Supplied entries:

#####

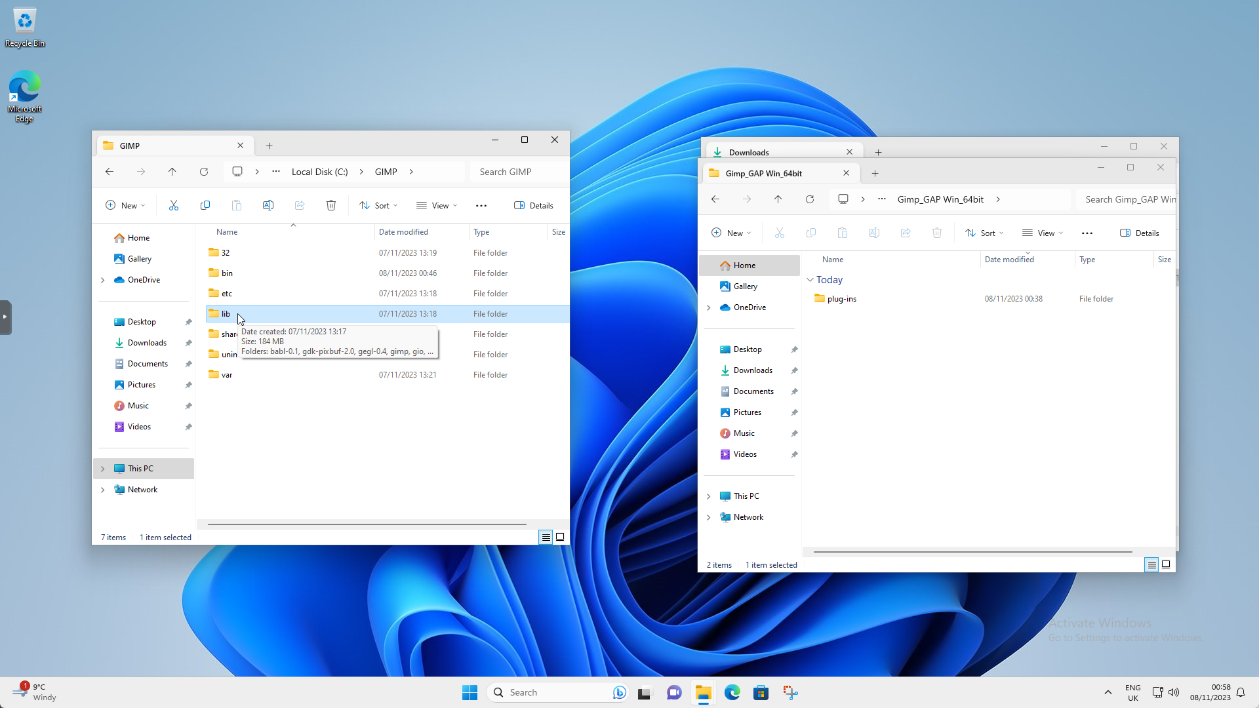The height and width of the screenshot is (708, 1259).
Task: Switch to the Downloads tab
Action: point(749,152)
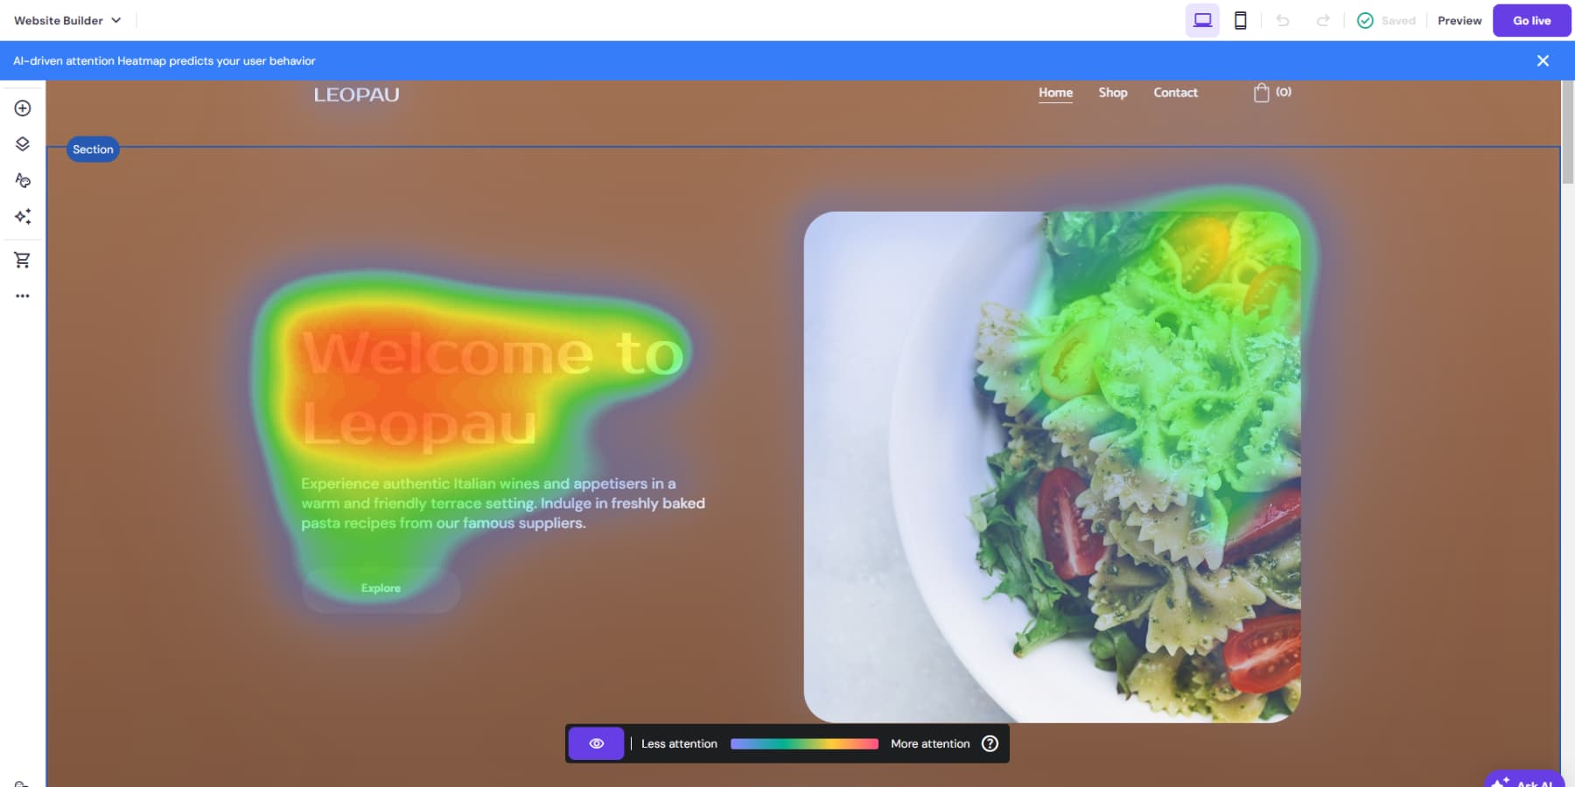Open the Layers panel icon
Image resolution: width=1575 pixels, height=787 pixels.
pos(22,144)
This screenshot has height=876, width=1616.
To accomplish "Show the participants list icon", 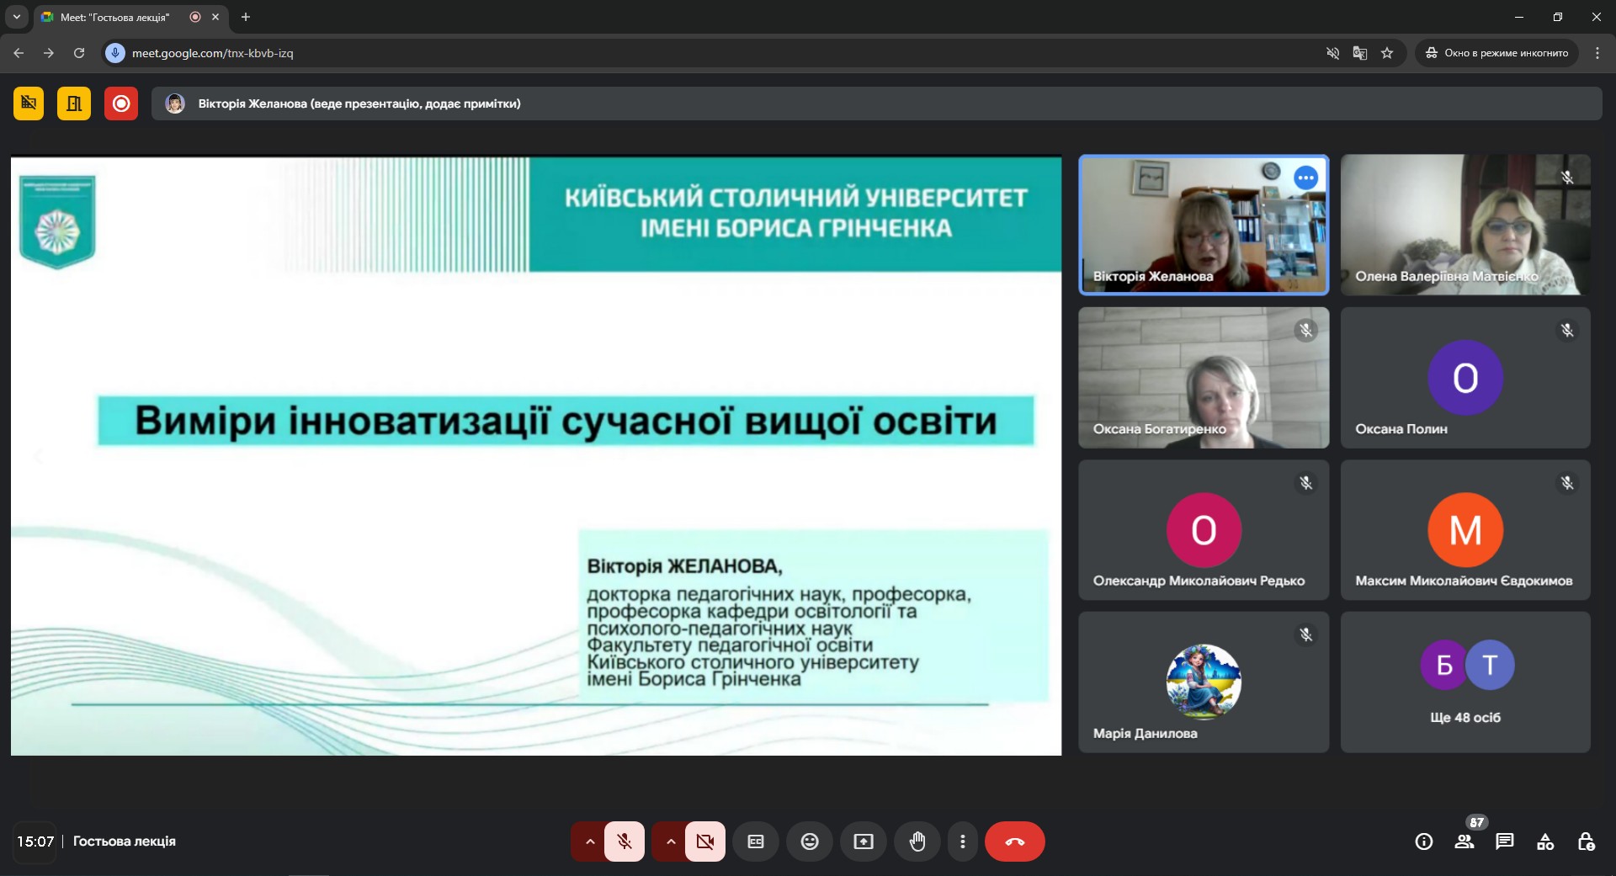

#####

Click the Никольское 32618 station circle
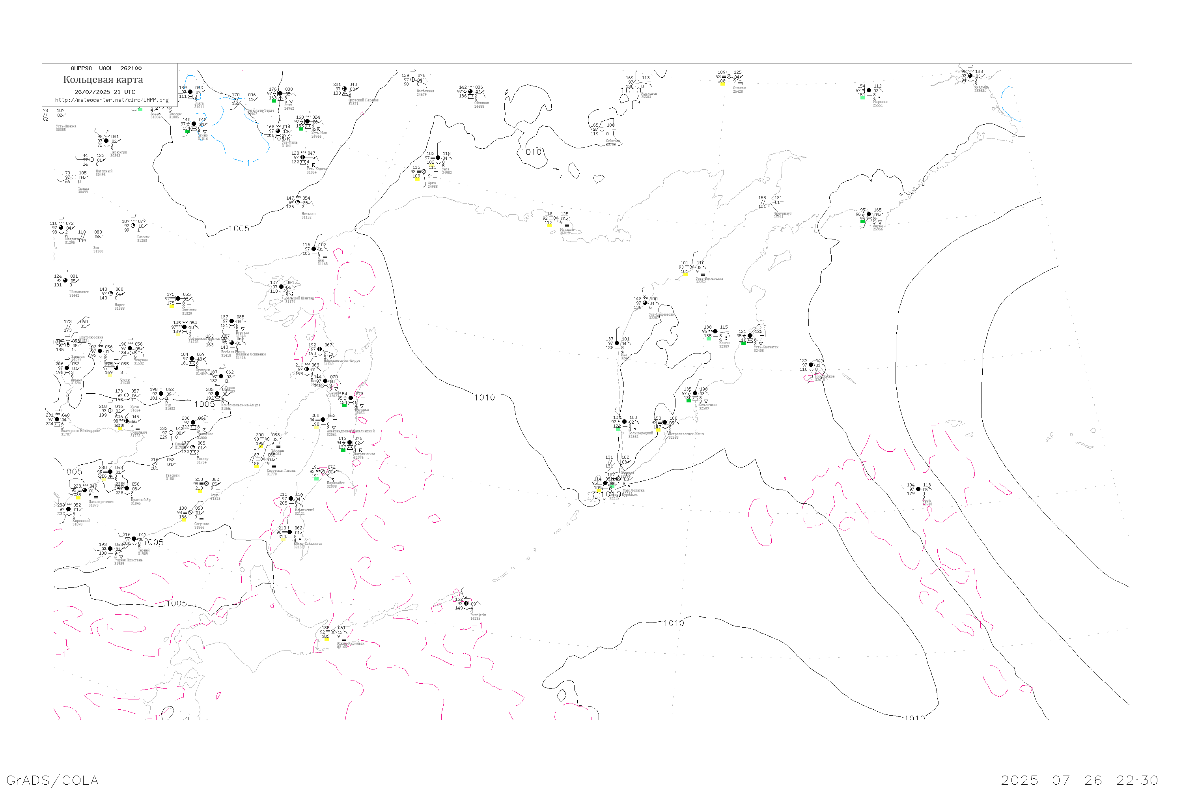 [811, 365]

#####

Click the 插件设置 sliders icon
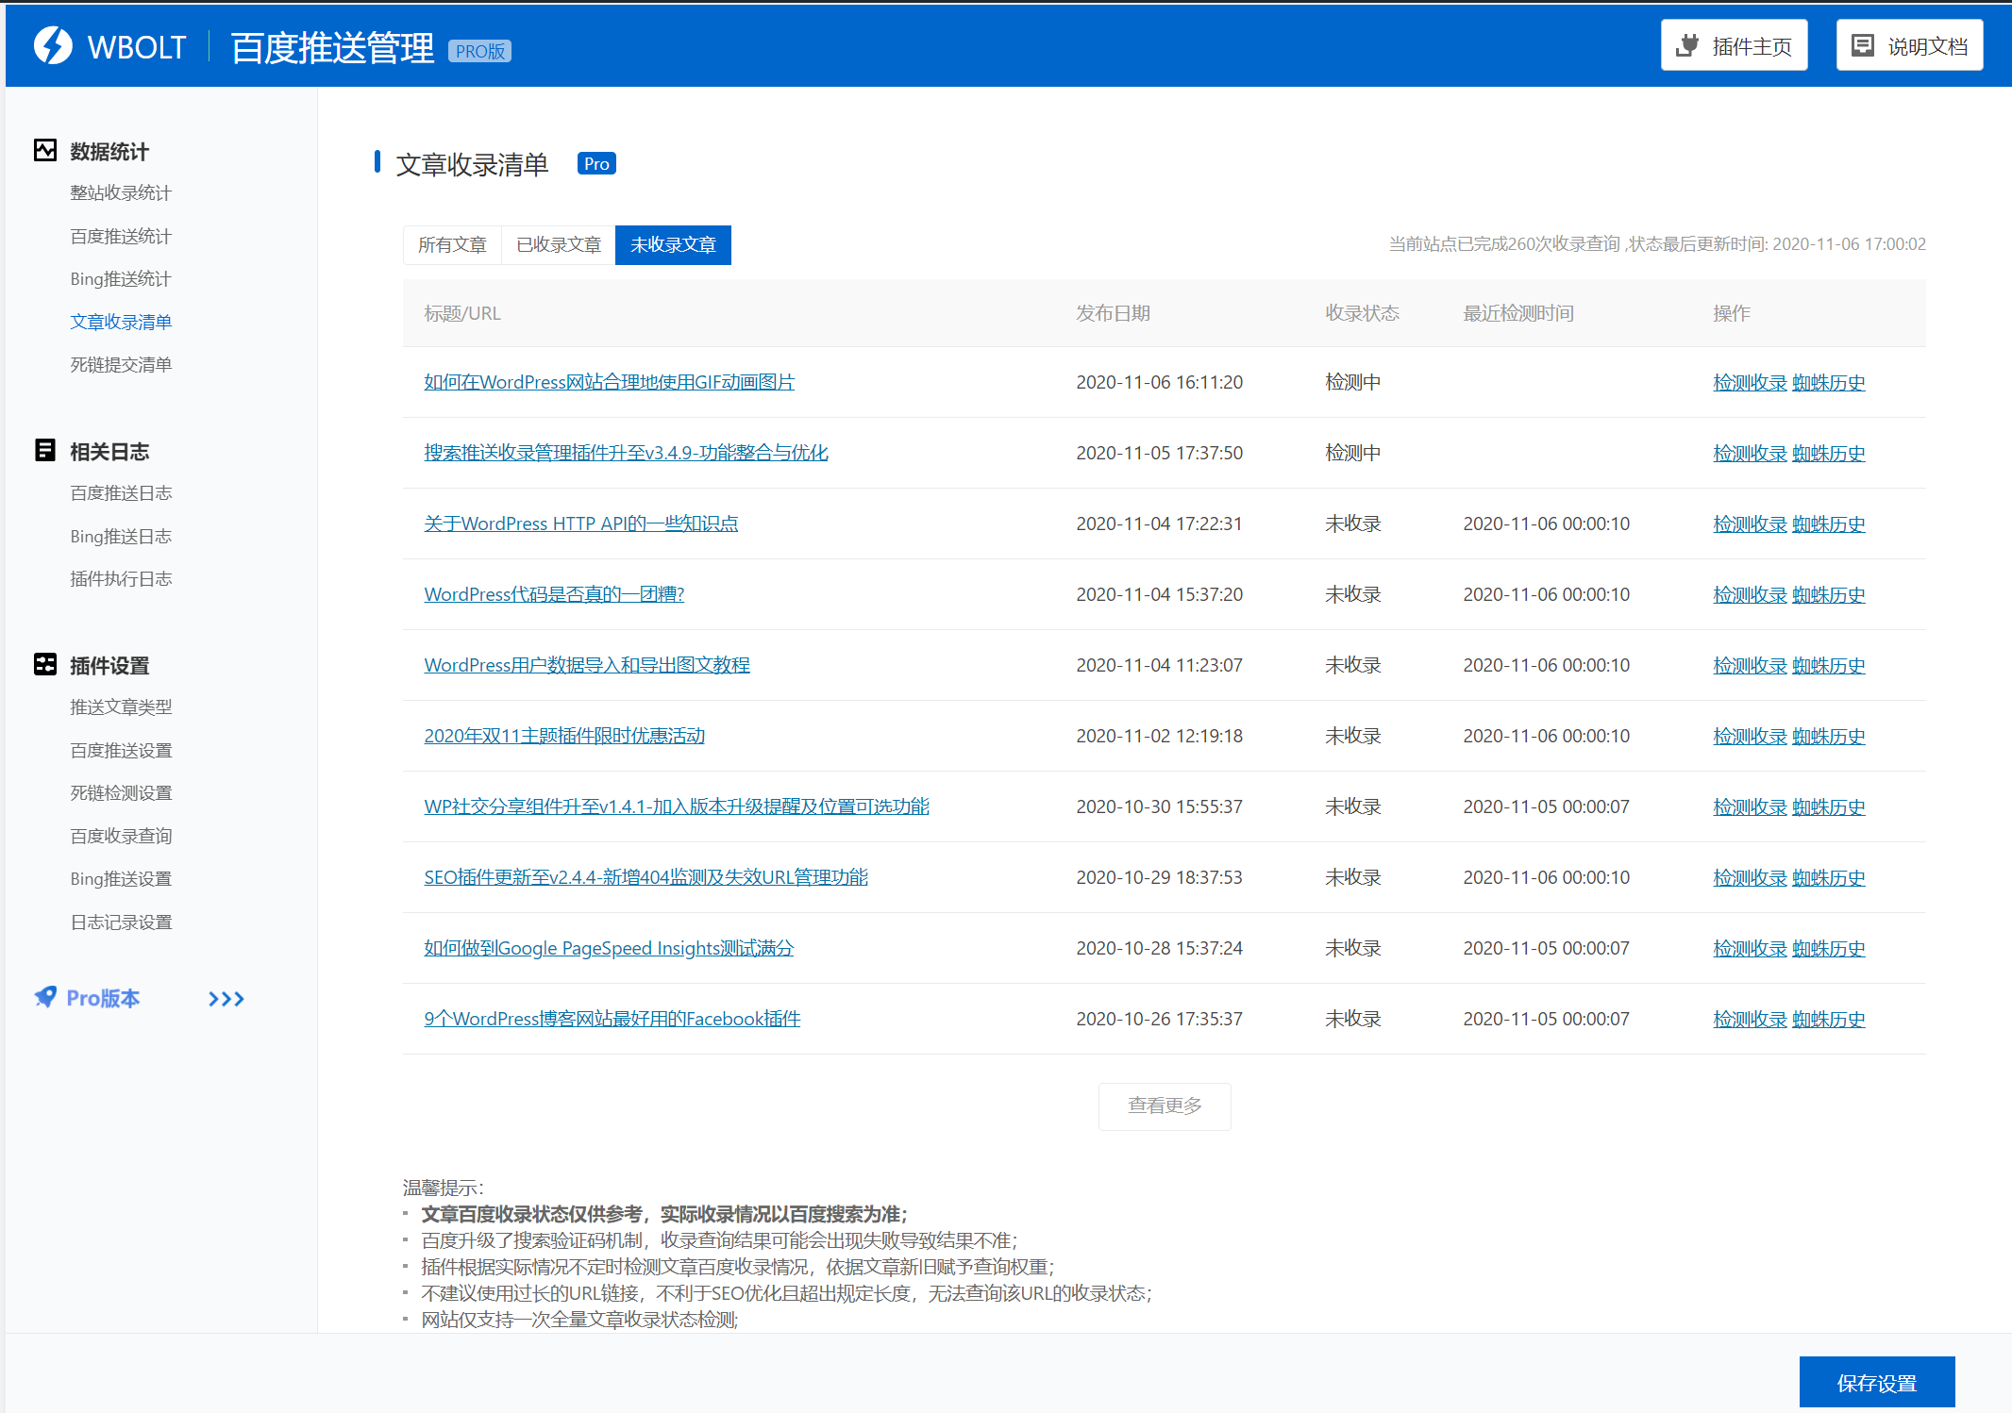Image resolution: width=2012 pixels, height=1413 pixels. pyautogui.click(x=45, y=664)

#####

Activity:
The answer must be the lines above from the one containing "This screenshot has height=876, width=1616." through the one containing "the participants list", reproduced exactly, with no pictures and nothing else.

Result:
This screenshot has height=876, width=1616.
To accomplish "Show the participants list icon", 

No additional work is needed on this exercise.